まず現状を数字にしたい段階であれば、フリープランで来訪企業の可視化だけ回す使い方ができます。タグを設置した時点からデータが貯まり始めるので、自社にどの工程の課題があるかを確認してから、有料に移すかを判断できます。
まとめ
- 選定の失敗の多くはツールの優劣ではなく課題の未特定から起きる
- 比較表は機能より「そのツールが解かないこと」を先に読む
- 導入の順番は計測 → 受け皿(フォーム・LP) → 集客が安全
- MAはリードが貯まっていない段階では効かない
- SFAは手入力を減らすほど定着する
- 統合型か単機能かは運用できる人数で決まる(1〜2名なら統合型)
- 単機能の組み合わせは「繋ぐ手間」が毎月発生することを見込む
- 契約前に解約時にデータを持ち出せるかを確認しておく
よくある質問
マーケティングツールは何から導入すべきですか?
「今どこで失っているか」が分かる計測から入ります。リードが足りないのか、獲得後に放置されているのか、商談化しないのかで、必要なツールが変わります。ここを決めずにMAやSFAから入れると、動かす対象のデータが無いまま契約だけ先行します。まずアクセス解析と来訪企業の可視化で現状を数字にし、詰まっている工程に対応するツールを足すのが順番です。

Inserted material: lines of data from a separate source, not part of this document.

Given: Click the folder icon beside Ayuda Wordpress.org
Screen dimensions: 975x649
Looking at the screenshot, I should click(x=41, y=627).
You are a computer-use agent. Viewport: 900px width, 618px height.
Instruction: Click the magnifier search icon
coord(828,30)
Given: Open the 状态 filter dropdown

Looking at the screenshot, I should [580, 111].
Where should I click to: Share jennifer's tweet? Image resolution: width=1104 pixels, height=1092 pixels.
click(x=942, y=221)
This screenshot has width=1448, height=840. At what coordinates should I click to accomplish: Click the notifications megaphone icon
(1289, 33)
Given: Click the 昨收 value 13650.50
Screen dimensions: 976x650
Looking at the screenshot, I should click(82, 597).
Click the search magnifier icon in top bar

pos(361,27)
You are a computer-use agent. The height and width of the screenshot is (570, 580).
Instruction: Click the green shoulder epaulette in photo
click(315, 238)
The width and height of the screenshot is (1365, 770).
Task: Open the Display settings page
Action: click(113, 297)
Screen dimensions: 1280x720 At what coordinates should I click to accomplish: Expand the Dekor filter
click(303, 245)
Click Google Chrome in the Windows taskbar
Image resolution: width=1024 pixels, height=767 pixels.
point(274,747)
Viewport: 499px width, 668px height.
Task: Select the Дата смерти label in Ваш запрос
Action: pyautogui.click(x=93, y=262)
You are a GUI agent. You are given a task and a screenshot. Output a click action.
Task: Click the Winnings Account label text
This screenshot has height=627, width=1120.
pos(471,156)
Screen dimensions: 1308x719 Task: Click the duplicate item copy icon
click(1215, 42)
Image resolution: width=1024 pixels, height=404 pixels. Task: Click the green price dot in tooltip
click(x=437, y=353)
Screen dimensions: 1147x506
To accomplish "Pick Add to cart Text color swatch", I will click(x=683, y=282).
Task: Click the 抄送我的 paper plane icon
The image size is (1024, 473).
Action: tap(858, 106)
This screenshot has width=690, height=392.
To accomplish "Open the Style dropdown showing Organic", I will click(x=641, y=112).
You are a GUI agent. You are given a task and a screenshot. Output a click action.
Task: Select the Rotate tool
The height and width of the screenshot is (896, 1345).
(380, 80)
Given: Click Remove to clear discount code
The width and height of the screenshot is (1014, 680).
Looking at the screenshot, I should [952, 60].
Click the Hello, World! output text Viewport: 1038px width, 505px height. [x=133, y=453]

統合型ツールと、単機能ツールの組み合わせはどちらがよいですか?
担当者の人数で決まります。専任が複数いて各領域を作り込めるなら、単機能の最良を組み合わせたほうが機能面では強くなります。一方、担当が1〜2名なら統合型が有利です。単機能を並べると、ツール間の連携設定・名寄せ・重複課金・学習コストが人数に対して重くなり、多くの場合そこで運用が止まります。
ツールを入れたのに使われなくなるのはなぜですか?
入力する人と、成果を受け取る人が別だからです。SFAが典型で、入力するのは営業、レポートを見るのは管理側という構造だと、入力は「報告のための作業」になります。自動で貯まる情報(来訪・閲覧・メール開封)の比率を上げ、手入力を減らすほど定着します。導入前に「誰が何秒かけて入力するか」を数えておくのが確実です。
無料プランから始めても意味はありますか?
計測系であれば意味があります。アクセス解析や来訪企業の可視化は、タグを入れた時点からデータが貯まり始めます。逆にMAやSFAは、貯まったデータと運用体制が無いと無料枠でも動きません。先に計測を無料で回して自社の数字を把握し、必要性が確認できた工程から有料に移すと、無駄な契約を避けられます。